Top: Jewish Mind Control: Freudianism: Oxford Study on Freud's Jewishness
Few people, if any, are apathetic about the contribution to science made by Sigmund Freud. After Darwin had shaken Man's self-esteem by proposing a theory demonstrating human kinship with other animals, Freud shattered it still further by asserting that Man was far less a master in his own mental house than he had always supposed.
While Freud's ideas and terminology have rapidly pervaded the whole of Western society, there are still arguments about the truth of his ideas. On the one hand, Freud's teachings are carried by a devoutly loyal movement of psychoanalysts whose uncompromising approach to his original theories and sharp emotional defences to all attacks against Freud, strongly resemble religious zealotry.
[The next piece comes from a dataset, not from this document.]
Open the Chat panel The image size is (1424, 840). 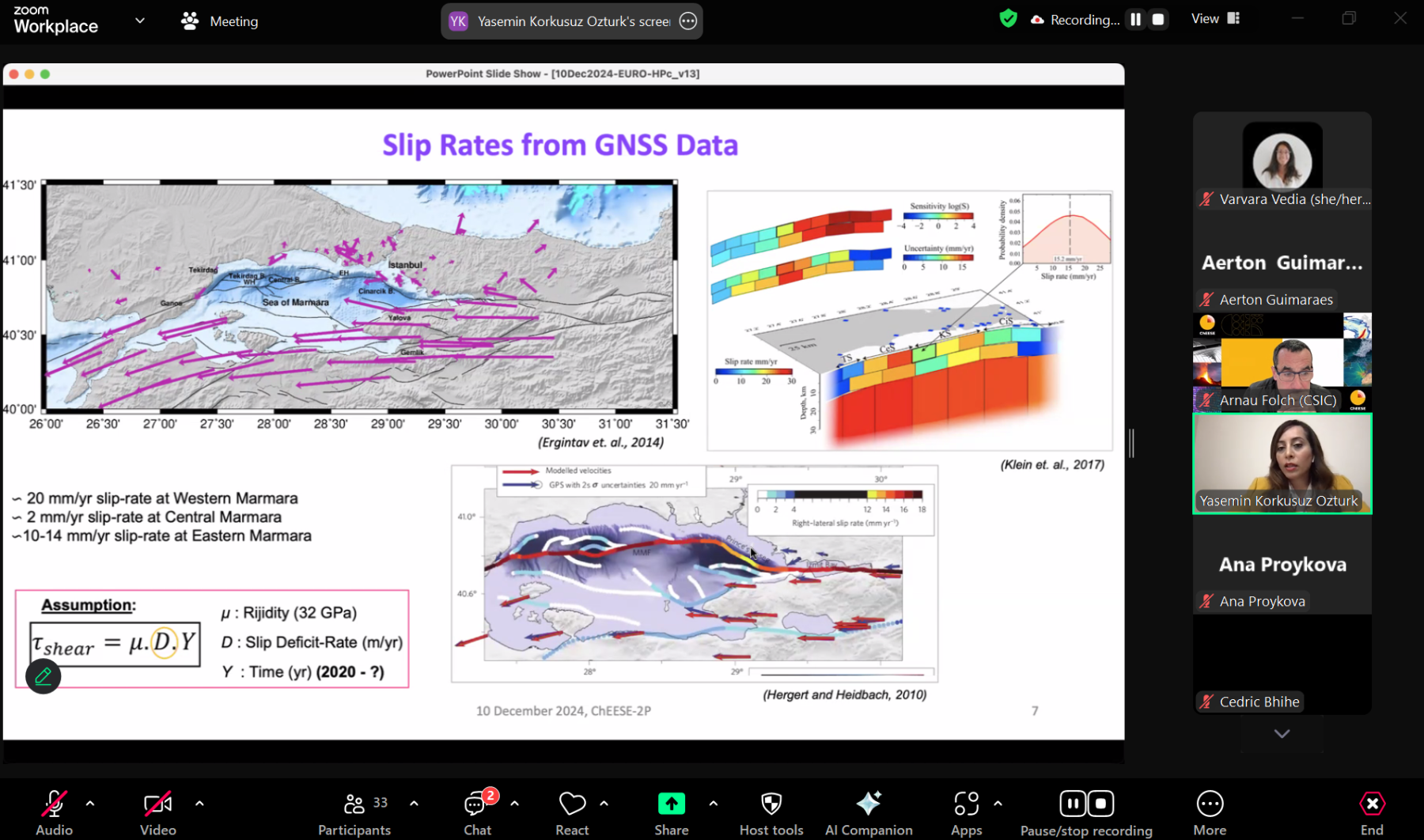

Of this attitude, Hans Eysnsenk wrote in Decline and Fall of the Freudian Empire, "It seems to me to partake more of a religious conversion than of a scientific persuasion, to be based on faith and belief rather than fact and experiment, and to rely on suggestion and propoganda rather than proof and verification."
Yet, in other camps Freud's theories are regarded as absurd conjecture, having no scientific foundation whatsoever. Those who argue against Freud usually choose to object either on moral or logical grounds. Assertions such as the one found in the The Taboo of Virginity, describing the 'subconscious' wish on the part of a newly married woman to castrate her husband so as to retain his manhood, have been met with moral reprehension. After a long study of Freud's analysis and the progress of his patients, Fisher and Greenberg conclude that: "Freud never presented any data, in statistical or case-study form, that demonstrated that his treatment was of benefit to a significant number of the patients he himself saw." (ref ) In the words of Sir Peter Medawar, winner of the Nobel Prize for Medicine, "Freud's theories will remain forever one of the saddest and strangest of all landmarks in the history of twentieth century thought."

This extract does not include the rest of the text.